NUOVA MILANO CARTE IN TAVOLA
Prima il commissario Giuseppe Sala, calato come un asso di briscola nella partita del sindaco. Poi il prefetto Francesco Paolo Tronca, esportato nella capitale come esempio di efficienza. Adesso il progetto di un polo mondiale della ricerca, estensione dell’Istituto Italiano di Tecnologia di Genova, appoggiato come un carico da undici sul tavolo del dopo Expo, con un assegno da centocinquanta milioni del governo. Se fino a ieri Milano sembrava a una distanza siderale dai pensieri di Matteo Renzi, in pochi giorni è diventata centralissima, un campo base politico imprenditoriale che spiazza, sorprende, alimenta speranze e dietrologie, scuote l’orgoglio del mondo accademico e l’autonomia decisionale di Comune e Regione.
Nel vuoto troppo lungo lasciato dalla politica su quel che doveva essere realizzato nell’area dell’esposizione universale è entrato di colpo il decisionismo del premier, con un messaggio diretto alla classe dirigente della città: il governo vuole mettere Milano nelle condizioni di correre, il progetto è ambizioso e può convivere con il campus universitario della Statale e il parco della conoscenza lanciato da Assolombarda. Come? Si vedrà. C’è una disinvoltura di fondo nel mancato coinvolgimento dei centri di ricerca milanesi, messi di fronte al fatto compiuto.
Ma nessuno può negare che un progetto in grado di aggiungere valore a un’area da un milione di metri quadrati deve essere preso in seria considerazione in una città che guarda al futuro. Bene ha fatto il presidente Roberto Maroni a legittimare la titolarità delle decisioni: quando si parla di modello Milano, deve valere per tutti e non si riesce a immaginare un parco della conoscenza senza il campus universitario, architrave di ogni progetto.
In mancanza dell’iniziativa del rettore della Statale Gianluca Vago saremmo ancora nel porto delle nebbie, alle prese con il poco o nulla lasciato da chi doveva pensare per tempo al dopo Expo, e non l’ha fatto.
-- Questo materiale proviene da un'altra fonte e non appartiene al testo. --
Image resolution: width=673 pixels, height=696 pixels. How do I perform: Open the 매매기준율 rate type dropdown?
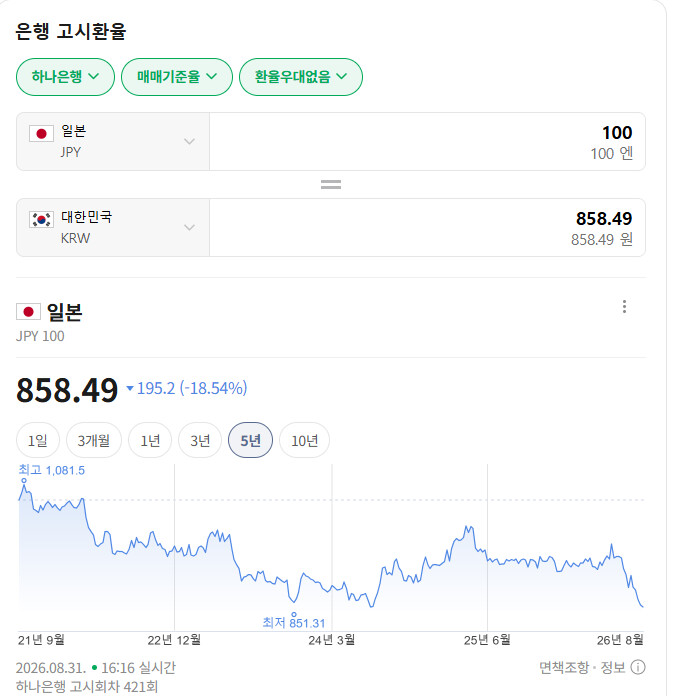tap(177, 77)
È il peccato originale dei decisori dell’evento mondiale: un errore da correggere in corsa.
Finita la sbornia e anche l’euforia, Milano deve interrogarsi, mettendo tutte le carte in tavola, evitando passi falsi, come nel caso dello stadio del Milan, svanito in un vagabondaggio inutile e dispendioso tra l’area Expo e il Portello. Se le idee ci sono, serve il coraggio di portarle avanti. Insieme, possibilmente.